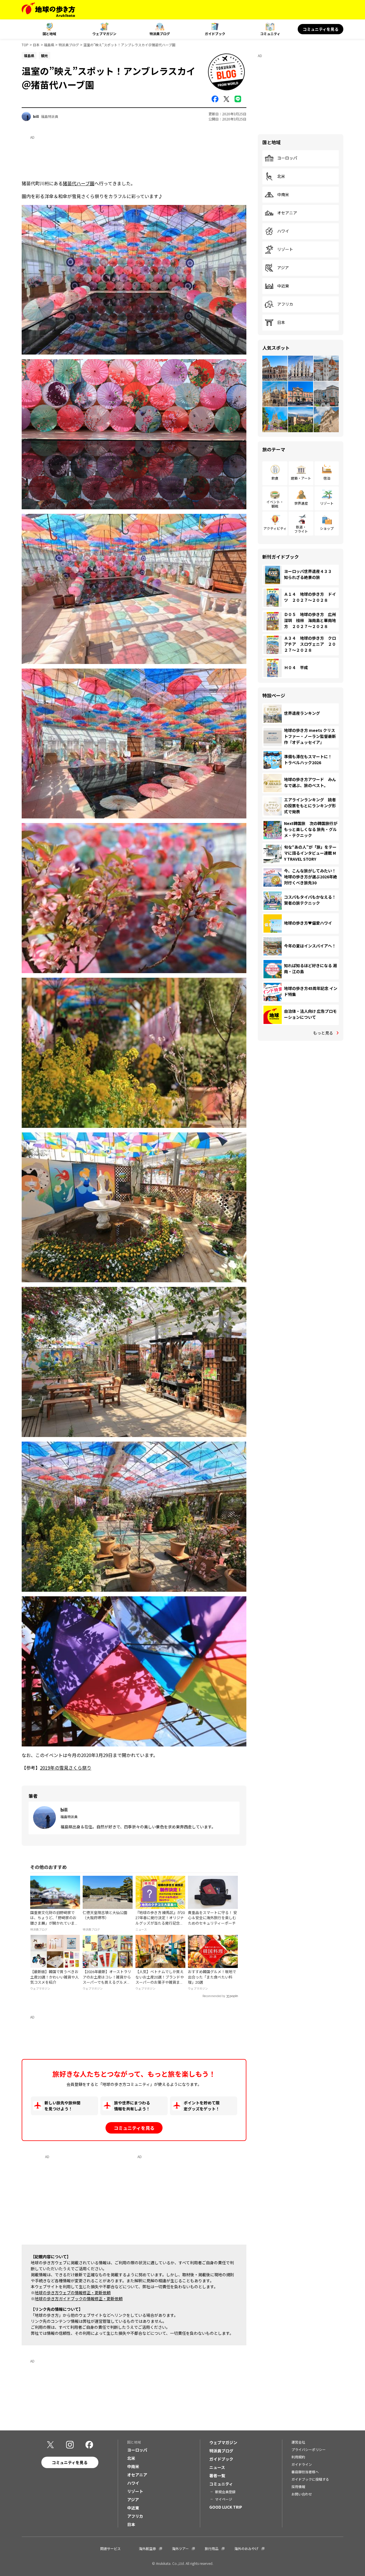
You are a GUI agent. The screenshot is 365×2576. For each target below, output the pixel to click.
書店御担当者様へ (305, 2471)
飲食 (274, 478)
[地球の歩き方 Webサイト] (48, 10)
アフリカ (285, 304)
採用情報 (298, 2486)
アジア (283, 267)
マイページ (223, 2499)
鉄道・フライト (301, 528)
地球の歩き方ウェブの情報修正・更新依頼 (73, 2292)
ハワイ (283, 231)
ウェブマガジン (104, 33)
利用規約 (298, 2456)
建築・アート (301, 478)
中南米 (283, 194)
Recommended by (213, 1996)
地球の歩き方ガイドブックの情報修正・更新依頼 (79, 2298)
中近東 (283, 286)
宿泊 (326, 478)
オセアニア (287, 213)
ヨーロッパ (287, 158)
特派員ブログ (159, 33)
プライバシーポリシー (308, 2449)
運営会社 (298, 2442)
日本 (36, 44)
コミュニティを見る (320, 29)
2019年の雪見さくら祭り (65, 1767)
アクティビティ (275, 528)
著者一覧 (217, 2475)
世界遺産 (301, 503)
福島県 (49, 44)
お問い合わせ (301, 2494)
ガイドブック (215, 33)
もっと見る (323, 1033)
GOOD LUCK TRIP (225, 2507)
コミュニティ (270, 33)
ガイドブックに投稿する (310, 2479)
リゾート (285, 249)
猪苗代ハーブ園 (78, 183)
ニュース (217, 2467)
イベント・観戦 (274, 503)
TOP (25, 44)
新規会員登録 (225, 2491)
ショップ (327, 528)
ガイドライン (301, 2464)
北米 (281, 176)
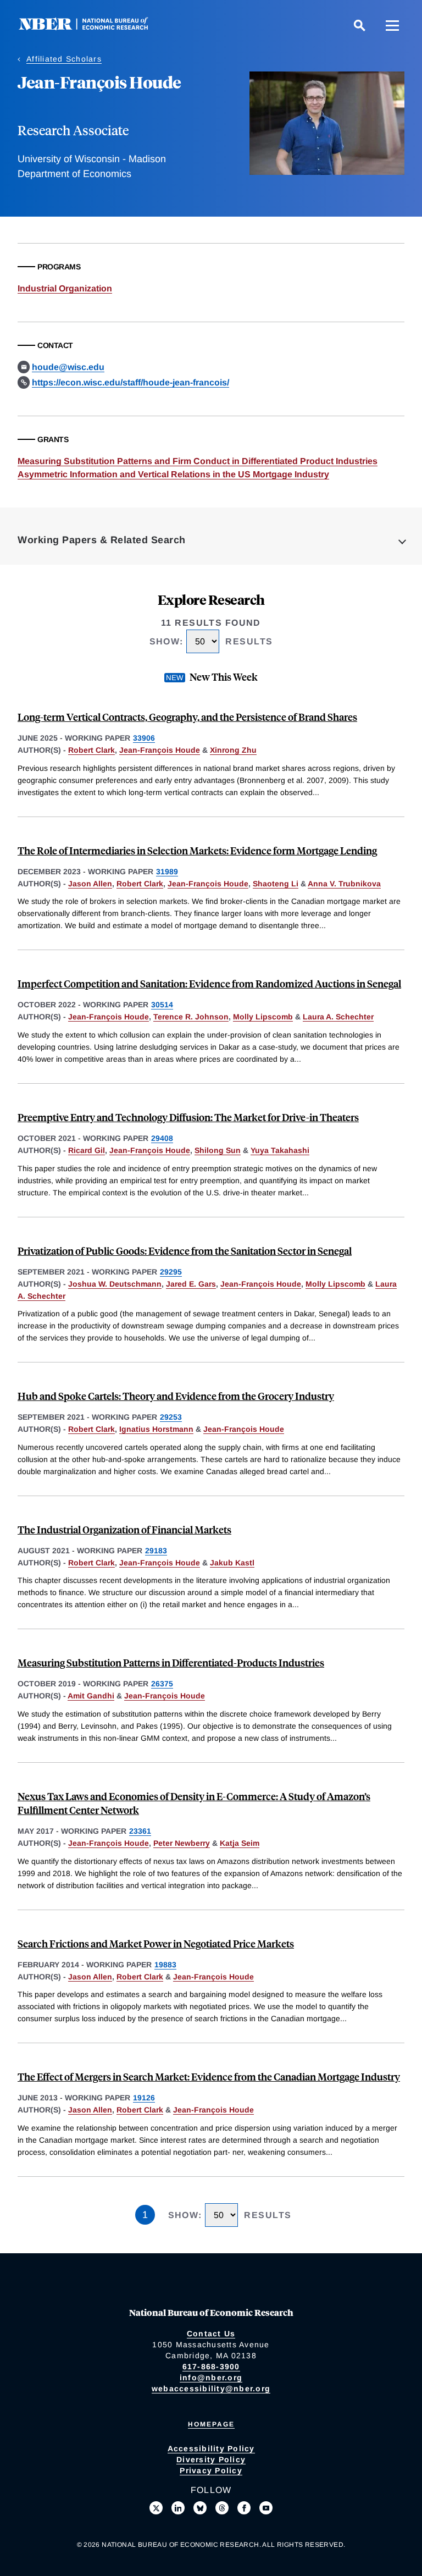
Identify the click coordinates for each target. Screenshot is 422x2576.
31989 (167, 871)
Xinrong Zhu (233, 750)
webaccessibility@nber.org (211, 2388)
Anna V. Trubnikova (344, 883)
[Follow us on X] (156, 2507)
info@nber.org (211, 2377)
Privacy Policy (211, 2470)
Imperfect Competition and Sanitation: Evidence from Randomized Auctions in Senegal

[Instructions to follow]
Every line from the start of the listing above through the line with "Identify the click" should be repeated exactly; skip the pictures and add nothing else.

[Your solution]
You are a GUI agent. The screenshot is 365×2576. For each target below, output the pixel to click.
書店御担当者様へ (305, 2471)
飲食 (274, 478)
[地球の歩き方 Webサイト] (48, 10)
アフリカ (285, 304)
採用情報 (298, 2486)
アジア (283, 267)
マイページ (223, 2499)
鉄道・フライト (301, 528)
地球の歩き方ウェブの情報修正・更新依頼 (73, 2292)
ハワイ (283, 231)
ウェブマガジン (104, 33)
利用規約 (298, 2456)
建築・アート (301, 478)
中南米 (283, 194)
Recommended by (213, 1996)
地球の歩き方ガイドブックの情報修正・更新依頼 (79, 2298)
中近東 (283, 286)
宿泊 (326, 478)
オセアニア (287, 213)
ヨーロッパ (287, 158)
特派員ブログ (159, 33)
プライバシーポリシー (308, 2449)
運営会社 (298, 2442)
日本 (36, 44)
コミュニティを見る (320, 29)
2019年の雪見さくら祭り (65, 1767)
アクティビティ (275, 528)
著者一覧 (217, 2475)
世界遺産 (301, 503)
福島県 (49, 44)
お問い合わせ (301, 2494)
ガイドブック (215, 33)
もっと見る (323, 1033)
GOOD LUCK TRIP (225, 2507)
コミュニティ (270, 33)
ガイドブックに投稿する (310, 2479)
リゾート (285, 249)
猪苗代ハーブ園 (78, 183)
ニュース (217, 2467)
イベント・観戦 (274, 503)
TOP (25, 44)
新規会員登録 (225, 2491)
ショップ (327, 528)
ガイドライン (301, 2464)
北米 (281, 176)
Identify the click coordinates for each target. Screenshot is 422x2576.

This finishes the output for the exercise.